EXERCISE AIM: Could you repeat verbatim the rows below, from the line with "You are a computer-use agent. The image" up to and including the line with "[x=63, y=479]", and nothing else?

DATA SHOWN:

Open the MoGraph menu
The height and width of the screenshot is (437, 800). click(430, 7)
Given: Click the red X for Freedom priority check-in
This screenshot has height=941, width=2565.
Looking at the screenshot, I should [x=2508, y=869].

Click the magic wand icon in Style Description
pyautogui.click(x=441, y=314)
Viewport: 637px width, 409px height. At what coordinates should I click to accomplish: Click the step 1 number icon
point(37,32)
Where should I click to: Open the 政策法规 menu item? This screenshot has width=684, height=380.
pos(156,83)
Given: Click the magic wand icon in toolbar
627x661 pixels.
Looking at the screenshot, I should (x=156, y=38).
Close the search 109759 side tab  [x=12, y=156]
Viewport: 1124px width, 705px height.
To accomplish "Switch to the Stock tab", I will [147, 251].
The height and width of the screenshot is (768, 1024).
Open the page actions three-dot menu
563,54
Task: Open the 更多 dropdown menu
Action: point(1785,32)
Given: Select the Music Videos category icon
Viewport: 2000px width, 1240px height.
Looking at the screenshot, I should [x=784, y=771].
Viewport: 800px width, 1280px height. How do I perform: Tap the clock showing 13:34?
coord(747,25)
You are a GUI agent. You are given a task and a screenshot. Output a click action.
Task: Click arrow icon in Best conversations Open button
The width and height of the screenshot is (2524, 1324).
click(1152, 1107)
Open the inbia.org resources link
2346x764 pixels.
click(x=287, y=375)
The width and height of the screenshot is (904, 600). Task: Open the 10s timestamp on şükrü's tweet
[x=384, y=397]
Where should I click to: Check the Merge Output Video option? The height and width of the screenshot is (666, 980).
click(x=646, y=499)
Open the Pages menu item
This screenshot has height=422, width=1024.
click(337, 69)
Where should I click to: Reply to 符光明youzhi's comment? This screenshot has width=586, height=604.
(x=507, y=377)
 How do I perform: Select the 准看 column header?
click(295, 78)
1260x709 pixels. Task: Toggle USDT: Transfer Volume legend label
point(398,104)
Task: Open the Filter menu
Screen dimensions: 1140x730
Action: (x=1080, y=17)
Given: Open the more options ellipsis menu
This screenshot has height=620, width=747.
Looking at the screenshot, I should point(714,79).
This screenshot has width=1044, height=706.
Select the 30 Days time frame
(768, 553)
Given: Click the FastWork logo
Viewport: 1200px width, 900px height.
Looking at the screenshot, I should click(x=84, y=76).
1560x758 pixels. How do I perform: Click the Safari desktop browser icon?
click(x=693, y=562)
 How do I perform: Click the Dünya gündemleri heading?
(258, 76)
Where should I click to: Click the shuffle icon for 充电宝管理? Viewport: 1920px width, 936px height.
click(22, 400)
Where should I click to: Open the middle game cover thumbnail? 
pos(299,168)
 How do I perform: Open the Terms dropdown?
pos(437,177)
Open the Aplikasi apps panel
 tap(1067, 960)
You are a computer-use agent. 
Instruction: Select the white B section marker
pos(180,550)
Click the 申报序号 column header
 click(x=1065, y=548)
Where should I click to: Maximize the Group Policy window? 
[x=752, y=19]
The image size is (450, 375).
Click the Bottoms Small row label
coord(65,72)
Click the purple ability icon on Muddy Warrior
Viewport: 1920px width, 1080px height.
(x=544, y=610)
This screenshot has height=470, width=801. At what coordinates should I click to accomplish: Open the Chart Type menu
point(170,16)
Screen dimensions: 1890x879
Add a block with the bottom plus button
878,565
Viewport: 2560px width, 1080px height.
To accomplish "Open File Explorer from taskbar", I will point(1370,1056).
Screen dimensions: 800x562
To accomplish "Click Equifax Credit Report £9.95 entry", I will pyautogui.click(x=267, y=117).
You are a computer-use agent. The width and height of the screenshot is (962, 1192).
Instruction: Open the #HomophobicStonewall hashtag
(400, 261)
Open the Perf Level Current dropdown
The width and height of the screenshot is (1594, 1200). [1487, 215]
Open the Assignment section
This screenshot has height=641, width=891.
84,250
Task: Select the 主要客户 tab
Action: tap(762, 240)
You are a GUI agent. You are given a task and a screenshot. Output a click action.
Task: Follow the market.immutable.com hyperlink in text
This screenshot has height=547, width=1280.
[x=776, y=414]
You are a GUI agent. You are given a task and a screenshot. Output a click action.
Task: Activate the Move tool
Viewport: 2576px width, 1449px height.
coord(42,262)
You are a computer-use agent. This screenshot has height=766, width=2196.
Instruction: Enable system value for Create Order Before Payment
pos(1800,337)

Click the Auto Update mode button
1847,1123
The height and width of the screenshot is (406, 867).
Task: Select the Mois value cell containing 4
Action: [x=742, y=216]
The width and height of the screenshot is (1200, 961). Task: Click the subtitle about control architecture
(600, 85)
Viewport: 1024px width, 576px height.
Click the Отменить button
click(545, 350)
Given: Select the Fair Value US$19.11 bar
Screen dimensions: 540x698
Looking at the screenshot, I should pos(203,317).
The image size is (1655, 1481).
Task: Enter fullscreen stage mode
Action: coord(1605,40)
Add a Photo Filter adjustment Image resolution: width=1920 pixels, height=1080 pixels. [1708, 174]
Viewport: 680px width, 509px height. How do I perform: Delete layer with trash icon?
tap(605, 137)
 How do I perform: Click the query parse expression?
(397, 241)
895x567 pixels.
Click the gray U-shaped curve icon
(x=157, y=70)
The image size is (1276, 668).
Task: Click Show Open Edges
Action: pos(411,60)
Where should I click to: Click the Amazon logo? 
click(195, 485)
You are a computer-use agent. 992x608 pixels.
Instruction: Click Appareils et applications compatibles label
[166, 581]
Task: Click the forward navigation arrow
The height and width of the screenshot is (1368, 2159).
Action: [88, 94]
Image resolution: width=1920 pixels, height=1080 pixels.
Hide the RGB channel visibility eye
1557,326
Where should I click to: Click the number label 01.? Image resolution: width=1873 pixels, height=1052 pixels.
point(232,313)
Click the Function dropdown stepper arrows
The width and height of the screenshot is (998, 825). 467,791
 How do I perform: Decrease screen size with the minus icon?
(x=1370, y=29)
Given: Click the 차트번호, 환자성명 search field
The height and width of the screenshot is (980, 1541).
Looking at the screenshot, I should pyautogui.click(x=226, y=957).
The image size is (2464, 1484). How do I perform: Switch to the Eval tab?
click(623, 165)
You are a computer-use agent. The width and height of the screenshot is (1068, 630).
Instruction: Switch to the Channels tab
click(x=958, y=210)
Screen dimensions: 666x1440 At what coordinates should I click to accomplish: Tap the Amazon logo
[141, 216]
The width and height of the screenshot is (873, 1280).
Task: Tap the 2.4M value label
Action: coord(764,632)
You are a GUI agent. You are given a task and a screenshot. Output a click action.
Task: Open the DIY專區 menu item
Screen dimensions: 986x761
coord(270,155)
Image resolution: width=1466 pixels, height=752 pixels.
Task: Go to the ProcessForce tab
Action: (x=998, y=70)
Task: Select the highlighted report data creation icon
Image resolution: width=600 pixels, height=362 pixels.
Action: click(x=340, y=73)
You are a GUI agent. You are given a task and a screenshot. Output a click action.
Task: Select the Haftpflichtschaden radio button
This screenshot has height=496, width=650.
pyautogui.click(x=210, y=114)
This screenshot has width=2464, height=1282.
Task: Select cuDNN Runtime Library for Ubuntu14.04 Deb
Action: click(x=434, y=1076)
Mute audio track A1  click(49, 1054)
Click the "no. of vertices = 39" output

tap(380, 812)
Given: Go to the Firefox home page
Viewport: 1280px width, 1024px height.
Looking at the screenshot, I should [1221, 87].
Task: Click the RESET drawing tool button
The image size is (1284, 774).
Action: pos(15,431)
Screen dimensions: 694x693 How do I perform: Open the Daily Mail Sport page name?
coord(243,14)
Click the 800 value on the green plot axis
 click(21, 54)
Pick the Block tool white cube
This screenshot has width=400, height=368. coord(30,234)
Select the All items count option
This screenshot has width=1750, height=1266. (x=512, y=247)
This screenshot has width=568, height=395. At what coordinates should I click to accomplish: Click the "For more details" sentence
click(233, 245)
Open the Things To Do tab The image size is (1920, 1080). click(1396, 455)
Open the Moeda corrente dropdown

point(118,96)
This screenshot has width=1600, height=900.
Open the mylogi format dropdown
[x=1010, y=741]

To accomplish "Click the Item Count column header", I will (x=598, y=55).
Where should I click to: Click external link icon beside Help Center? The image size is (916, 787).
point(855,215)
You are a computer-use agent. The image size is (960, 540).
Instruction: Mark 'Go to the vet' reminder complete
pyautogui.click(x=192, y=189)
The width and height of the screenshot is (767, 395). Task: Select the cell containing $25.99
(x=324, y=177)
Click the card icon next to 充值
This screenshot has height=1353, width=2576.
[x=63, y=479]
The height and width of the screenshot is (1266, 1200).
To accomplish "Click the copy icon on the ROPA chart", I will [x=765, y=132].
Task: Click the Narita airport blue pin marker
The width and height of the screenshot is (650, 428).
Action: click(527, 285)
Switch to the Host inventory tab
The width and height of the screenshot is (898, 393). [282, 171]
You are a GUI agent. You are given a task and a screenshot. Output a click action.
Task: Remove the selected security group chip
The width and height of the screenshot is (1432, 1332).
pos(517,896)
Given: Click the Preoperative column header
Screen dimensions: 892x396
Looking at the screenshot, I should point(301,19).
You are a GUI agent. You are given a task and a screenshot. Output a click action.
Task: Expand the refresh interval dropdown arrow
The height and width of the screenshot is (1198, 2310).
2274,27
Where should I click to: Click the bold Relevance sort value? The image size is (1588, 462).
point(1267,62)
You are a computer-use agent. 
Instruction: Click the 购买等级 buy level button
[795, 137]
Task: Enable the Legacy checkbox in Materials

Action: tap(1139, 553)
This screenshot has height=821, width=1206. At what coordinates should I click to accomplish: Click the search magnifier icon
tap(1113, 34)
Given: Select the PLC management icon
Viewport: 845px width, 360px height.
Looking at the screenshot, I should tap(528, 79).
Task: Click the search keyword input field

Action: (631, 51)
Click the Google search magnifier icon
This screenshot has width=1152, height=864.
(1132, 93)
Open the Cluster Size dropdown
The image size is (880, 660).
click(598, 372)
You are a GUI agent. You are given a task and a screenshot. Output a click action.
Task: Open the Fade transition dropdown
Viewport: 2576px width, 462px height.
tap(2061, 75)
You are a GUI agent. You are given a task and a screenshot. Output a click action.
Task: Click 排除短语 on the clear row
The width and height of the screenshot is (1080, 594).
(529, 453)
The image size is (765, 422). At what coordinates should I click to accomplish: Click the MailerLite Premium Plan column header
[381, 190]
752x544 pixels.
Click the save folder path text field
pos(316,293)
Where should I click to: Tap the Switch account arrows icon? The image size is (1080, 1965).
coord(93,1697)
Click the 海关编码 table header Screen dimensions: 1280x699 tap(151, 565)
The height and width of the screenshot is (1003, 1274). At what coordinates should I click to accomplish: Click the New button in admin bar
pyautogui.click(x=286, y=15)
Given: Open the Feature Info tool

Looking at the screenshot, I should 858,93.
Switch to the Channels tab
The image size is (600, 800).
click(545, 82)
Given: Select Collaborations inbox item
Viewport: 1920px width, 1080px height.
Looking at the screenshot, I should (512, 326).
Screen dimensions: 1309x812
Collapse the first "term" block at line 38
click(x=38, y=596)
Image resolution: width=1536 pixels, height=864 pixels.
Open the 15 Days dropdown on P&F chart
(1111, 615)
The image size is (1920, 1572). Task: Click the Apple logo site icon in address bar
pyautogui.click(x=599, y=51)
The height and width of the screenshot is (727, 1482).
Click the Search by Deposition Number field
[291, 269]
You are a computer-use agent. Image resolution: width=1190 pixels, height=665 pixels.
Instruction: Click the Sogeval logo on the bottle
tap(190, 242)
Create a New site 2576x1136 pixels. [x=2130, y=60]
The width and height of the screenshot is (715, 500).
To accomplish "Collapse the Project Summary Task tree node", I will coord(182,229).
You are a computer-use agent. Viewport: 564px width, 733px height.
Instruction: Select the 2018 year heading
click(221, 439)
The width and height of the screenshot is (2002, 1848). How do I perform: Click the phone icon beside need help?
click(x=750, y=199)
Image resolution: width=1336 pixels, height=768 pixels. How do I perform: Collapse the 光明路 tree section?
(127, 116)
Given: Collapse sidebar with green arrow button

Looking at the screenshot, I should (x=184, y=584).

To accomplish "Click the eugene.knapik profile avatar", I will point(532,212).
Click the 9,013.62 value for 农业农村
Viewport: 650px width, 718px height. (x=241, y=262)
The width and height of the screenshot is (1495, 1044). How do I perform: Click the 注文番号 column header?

EXERCISE ANSWER:
You are a computer-use agent. The image size is (960, 540).
Instruction: Mark 'Go to the vet' reminder complete
pyautogui.click(x=192, y=189)
The width and height of the screenshot is (767, 395). Task: Select the cell containing $25.99
(x=324, y=177)
Click the card icon next to 充值
This screenshot has height=1353, width=2576.
[x=63, y=479]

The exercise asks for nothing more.